Tustumi Francisco, Takeda Flavio Roberto, Kimura Cintia Mayumi Sakurai, Sallum Rubens Antônio Aissar, Ribeiro Ulysses, Cecconello Ivan
Departamento de Cirurgia do Aparelho Digestivo do Hospital das Clínicas de São Paulo; Faculdade de Medicina da Universidade de São Paulo, São Paulo, SP, Brasil. , Universidade de São Paulo, Hospital das Clínicas de São Paulo, Faculdade de Medicina, Universidade de São Paulo, São Paulo SP , Brazil.
Arq Gastroenterol. 2016 Jan-Mar;53(1):44-8. doi: 10.1590/S0004-28032016000100009.
Esophageal cancer is one of the leading causes of mortality among the neoplasms that affect the gastrointestinal tract. There are several factors that contribute for development of an epidemiological esophageal cancer profile in a population.

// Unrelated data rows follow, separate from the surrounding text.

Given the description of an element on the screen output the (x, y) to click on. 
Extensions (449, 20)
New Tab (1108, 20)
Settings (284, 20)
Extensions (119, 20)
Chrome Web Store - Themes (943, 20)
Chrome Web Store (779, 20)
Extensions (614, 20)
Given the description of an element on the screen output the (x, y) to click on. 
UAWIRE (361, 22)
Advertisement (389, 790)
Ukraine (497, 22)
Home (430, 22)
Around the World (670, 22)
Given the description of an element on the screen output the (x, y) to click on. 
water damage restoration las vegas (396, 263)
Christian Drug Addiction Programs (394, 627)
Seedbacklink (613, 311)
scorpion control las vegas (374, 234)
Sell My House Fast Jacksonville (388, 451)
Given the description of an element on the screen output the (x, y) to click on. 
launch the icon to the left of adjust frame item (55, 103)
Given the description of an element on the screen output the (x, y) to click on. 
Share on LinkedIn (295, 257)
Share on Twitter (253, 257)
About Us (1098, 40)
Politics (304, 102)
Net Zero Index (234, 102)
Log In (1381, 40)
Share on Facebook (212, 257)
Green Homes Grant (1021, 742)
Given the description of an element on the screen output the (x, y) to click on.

This study aims to describe both clinically and epidemiologically the population of patients with diagnosis of esophageal cancer treated in a quaternary attention institute for cancer from January, 2009 to December, 2011, in Sao Paulo, Brazil.
The charts of all patients diagnosed with esophageal cancer from January, 2009, to December, 2011, in a Sao Paulo (Brazil) quaternary oncology institute were retrospectively reviewed.
Squamous cell cancer made up to 80% of the cases of esophageal cancer. Average age at diagnosis was 60.66 years old for esophageal adenocarcinoma and 62 for squamous cell cancer, average time from the beginning of symptoms to the diagnosis was 3.52 months for esophageal adenocarcinoma and 4.2 months for squamous cell cancer. Average time for initiating treatment when esophageal cancer is diagnosed was 4 months for esophageal adenocarcinoma and 4.42 months for squamous cell cancer. There was a clear association between squamous cell cancer and head and neck cancers, as well as certain habits, such as smoking and alcoholism, while adenocarcinoma cancer showed more association with gastric cancer and gastroesophageal reflux disease. Tumoral bleeding and pneumonia were the main causes of death. No difference in survival rate was noted between the two groups.
Adenocarcinoma and squamous cell carcinoma are different diseases, but both are diagnosed in advanced stages in Brazil, compromising the patients' possibilities of cure.
食管癌是影响胃肠道的肿瘤中导致死亡的主要原因之一。有几个因素促成了人群中食管癌流行病学特征的形成。
本研究旨在从临床和流行病学角度描述2009年1月至2011年12月在巴西圣保罗一家癌症四级诊疗机构接受治疗的食管癌确诊患者群体。
回顾性分析了巴西圣保罗一家癌症四级诊疗机构2009年1月至2011年12月期间所有确诊食管癌患者的病历。
鳞状细胞癌占食管癌病例的80%。食管腺癌确诊时的平均年龄为60.66岁,鳞状细胞癌为62岁;食管腺癌从症状出现到确诊的平均时间为3.52个月,鳞状细胞癌为4.2个月。食管癌确诊后开始治疗的平均时间,食管腺癌为4个月,鳞状细胞癌为4.42个月。鳞状细胞癌与头颈癌以及某些习惯(如吸烟和酗酒)之间存在明显关联,而腺癌与胃癌和胃食管反流病的关联更为密切。肿瘤出血和肺炎是主要死因。两组的生存率无差异。
腺癌和鳞状细胞癌是不同的疾病,但在巴西均在晚期被诊断出来,这影响了患者的治愈可能性。